** Task to complete **
List every line in this data where the string "Close" occurs.

(Dataset entries)
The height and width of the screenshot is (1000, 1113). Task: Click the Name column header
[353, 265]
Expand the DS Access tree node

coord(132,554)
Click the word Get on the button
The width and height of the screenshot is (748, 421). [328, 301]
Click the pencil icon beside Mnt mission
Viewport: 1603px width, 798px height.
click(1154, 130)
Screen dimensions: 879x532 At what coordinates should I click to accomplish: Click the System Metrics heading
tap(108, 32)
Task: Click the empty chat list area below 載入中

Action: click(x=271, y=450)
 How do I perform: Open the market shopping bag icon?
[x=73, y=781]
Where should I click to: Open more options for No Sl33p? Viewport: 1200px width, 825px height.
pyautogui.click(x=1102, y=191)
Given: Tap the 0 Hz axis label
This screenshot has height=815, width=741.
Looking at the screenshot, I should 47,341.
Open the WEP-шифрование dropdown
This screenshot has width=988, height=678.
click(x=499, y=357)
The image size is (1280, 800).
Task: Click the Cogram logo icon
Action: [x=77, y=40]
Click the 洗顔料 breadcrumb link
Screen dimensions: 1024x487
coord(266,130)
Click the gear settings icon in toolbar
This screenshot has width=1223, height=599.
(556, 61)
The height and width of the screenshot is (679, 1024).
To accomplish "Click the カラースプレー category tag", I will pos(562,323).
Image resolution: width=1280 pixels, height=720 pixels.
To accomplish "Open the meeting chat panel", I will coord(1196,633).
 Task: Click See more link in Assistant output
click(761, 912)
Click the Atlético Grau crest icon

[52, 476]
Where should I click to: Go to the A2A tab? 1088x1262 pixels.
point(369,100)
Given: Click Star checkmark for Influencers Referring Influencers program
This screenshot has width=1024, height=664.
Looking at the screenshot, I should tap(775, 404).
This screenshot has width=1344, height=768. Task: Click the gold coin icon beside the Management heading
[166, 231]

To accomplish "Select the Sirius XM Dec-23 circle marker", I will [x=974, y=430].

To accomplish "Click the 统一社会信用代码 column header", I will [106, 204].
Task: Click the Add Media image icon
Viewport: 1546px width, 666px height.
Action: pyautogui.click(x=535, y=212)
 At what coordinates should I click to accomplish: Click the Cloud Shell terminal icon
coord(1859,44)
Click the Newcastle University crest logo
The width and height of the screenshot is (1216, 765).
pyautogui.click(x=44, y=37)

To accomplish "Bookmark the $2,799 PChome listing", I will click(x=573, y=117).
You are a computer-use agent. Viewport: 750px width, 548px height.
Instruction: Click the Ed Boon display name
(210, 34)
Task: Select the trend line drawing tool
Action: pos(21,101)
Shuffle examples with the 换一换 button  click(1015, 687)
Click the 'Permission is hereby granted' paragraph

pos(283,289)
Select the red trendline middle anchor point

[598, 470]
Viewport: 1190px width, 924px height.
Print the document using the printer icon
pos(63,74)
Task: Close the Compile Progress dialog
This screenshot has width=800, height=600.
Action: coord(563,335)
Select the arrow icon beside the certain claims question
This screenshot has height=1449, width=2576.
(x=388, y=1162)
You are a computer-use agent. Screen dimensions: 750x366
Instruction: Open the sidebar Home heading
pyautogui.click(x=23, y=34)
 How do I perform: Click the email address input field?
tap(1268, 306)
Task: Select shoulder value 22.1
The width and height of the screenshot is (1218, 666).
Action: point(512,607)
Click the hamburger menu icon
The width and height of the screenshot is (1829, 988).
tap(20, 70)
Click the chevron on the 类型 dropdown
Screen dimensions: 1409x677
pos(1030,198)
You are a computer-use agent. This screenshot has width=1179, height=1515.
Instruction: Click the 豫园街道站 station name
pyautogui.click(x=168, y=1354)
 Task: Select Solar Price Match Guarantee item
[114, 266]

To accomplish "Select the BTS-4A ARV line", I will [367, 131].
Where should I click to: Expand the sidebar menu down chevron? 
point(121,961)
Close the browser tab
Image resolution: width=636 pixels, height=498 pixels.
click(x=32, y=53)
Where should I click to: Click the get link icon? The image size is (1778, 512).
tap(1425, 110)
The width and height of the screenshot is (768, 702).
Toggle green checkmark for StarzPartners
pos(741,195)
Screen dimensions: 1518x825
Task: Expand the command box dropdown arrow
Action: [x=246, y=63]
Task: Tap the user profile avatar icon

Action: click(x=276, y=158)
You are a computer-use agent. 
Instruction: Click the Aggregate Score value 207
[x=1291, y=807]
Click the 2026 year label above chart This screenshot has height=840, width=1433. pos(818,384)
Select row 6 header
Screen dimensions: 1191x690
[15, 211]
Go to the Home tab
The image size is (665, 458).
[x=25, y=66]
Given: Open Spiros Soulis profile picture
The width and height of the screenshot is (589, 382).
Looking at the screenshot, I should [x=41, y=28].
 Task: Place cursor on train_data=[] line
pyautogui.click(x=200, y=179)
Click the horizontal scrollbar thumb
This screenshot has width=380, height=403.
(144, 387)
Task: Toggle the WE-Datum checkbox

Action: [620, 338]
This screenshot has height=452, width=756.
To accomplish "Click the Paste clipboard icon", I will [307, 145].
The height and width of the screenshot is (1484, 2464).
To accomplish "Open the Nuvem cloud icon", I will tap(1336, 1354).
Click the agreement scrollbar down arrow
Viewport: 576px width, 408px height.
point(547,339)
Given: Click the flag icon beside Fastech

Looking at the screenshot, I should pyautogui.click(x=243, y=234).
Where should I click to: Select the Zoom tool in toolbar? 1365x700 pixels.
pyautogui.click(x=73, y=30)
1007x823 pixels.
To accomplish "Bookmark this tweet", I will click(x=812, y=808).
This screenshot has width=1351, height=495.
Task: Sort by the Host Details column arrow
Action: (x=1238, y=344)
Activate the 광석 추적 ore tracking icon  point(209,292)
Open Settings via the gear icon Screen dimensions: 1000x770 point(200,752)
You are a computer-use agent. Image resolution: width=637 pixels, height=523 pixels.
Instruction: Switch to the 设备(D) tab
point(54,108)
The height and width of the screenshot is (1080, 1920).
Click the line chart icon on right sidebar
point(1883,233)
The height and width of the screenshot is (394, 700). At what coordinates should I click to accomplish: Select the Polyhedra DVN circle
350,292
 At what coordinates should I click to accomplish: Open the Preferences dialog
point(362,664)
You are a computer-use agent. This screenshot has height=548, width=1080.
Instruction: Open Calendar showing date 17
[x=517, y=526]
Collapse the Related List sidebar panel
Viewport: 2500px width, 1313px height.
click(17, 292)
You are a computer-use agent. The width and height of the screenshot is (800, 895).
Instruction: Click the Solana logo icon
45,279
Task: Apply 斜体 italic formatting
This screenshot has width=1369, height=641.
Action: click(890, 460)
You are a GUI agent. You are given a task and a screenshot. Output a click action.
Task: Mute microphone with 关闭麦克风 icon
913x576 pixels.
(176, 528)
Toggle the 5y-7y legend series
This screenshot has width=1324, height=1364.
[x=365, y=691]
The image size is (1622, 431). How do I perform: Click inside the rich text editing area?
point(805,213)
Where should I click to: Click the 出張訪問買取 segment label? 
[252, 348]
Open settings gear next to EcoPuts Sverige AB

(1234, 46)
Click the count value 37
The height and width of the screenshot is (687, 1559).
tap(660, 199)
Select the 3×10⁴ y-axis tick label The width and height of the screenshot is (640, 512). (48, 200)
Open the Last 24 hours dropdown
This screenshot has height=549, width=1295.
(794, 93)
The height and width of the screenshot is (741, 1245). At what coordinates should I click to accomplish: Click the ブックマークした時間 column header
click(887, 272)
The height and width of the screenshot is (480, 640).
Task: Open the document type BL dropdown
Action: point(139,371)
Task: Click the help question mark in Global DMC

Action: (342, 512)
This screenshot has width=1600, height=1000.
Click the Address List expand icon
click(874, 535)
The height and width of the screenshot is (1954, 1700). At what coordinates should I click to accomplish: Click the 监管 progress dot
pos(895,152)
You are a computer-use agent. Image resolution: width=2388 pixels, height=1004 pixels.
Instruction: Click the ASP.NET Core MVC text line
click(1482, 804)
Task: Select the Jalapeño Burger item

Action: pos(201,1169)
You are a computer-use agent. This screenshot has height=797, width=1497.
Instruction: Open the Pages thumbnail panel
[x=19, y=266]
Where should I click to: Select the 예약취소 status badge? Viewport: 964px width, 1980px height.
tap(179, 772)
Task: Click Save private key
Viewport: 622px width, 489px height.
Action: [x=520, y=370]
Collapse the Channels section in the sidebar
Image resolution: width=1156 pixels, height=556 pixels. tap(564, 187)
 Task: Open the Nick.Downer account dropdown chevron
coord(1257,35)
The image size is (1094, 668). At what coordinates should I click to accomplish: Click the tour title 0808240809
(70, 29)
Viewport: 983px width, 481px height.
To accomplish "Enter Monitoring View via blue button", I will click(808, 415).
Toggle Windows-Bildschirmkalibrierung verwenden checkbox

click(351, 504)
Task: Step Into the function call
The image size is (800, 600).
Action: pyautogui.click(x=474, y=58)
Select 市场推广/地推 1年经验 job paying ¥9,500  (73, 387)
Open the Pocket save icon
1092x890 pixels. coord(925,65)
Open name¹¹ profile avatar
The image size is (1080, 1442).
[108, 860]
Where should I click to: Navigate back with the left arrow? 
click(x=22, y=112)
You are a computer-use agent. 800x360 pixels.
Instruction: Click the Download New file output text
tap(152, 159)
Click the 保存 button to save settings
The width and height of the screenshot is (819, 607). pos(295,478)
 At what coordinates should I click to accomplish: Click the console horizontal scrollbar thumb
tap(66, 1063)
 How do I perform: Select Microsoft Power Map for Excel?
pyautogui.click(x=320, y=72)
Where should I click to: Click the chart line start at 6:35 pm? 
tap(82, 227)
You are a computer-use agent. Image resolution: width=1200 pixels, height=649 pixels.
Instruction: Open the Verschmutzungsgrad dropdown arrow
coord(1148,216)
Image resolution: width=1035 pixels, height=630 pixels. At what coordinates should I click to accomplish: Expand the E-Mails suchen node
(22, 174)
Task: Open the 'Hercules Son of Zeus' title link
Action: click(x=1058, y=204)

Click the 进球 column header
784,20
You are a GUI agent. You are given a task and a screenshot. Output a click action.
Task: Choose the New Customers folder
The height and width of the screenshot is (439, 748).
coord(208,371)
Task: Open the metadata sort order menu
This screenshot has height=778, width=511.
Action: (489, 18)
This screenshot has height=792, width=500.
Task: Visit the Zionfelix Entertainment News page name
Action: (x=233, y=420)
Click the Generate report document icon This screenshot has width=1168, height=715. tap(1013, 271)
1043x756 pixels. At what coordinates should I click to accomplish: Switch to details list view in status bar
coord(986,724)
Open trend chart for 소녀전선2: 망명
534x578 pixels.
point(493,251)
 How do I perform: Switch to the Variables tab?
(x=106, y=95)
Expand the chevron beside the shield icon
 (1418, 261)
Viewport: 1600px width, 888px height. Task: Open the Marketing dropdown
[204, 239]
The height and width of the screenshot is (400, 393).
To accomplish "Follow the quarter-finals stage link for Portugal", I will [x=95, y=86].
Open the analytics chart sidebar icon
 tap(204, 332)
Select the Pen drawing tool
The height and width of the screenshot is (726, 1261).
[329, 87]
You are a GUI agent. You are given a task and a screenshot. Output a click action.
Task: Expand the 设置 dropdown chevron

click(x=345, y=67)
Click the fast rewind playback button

** Answer to this task **
Task: Close the Compile Progress dialog
Close the browser tab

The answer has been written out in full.